■ Short exercise
Add 104 to every coordinate in the answers and write out again each line from the first one to the line with "Moyens de Paiement (797, 1540)", with both of those lines and every request line included.

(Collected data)
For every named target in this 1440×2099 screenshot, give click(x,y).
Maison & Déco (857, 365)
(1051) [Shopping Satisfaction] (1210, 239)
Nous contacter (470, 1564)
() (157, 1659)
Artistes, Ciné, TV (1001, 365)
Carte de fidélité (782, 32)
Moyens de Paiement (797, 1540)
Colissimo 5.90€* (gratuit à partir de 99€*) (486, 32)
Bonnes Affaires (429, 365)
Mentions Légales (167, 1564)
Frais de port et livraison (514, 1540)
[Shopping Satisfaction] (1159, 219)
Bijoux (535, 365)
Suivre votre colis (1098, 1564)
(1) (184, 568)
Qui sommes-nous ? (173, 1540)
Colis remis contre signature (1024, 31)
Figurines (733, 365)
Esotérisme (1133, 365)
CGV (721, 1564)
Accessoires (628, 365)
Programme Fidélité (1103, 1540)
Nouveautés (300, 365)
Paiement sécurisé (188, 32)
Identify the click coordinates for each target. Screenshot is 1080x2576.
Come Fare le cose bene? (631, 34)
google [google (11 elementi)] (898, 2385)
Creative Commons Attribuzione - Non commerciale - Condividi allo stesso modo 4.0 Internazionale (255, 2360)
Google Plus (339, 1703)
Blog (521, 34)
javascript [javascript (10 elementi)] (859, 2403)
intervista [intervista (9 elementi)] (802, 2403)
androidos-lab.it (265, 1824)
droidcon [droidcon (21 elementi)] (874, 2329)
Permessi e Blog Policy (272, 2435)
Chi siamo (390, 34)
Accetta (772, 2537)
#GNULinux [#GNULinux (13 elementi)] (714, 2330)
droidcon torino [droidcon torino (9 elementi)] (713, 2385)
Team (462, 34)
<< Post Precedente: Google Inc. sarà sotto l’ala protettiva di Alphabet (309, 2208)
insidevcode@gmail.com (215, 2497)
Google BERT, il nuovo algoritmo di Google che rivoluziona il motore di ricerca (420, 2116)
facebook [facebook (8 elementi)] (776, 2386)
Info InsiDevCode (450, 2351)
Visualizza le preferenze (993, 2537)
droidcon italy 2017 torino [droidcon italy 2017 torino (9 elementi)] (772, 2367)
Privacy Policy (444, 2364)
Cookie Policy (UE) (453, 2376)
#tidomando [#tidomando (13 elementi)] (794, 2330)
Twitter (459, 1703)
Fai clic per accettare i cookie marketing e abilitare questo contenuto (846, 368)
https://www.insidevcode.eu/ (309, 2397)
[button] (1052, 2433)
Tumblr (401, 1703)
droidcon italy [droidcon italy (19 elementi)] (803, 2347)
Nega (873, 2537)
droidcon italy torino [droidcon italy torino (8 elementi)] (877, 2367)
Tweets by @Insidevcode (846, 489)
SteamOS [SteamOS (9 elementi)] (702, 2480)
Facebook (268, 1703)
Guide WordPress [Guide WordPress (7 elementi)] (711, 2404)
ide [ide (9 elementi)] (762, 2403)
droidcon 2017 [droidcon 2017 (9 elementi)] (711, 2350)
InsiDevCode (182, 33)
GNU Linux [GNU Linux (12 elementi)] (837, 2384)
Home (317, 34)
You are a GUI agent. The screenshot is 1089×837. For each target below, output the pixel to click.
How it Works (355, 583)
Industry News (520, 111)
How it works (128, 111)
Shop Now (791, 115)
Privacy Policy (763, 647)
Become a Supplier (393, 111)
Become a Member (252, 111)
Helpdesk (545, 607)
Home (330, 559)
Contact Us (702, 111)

■ Exercise solution
For every named target in this 1440×2099 screenshot, give click(x,y).
Maison & Déco (961, 469)
(1051) [Shopping Satisfaction] (1314, 343)
Nous contacter (574, 1668)
() (261, 1763)
Artistes, Ciné, TV (1105, 469)
Carte de fidélité (886, 136)
Moyens de Paiement (901, 1644)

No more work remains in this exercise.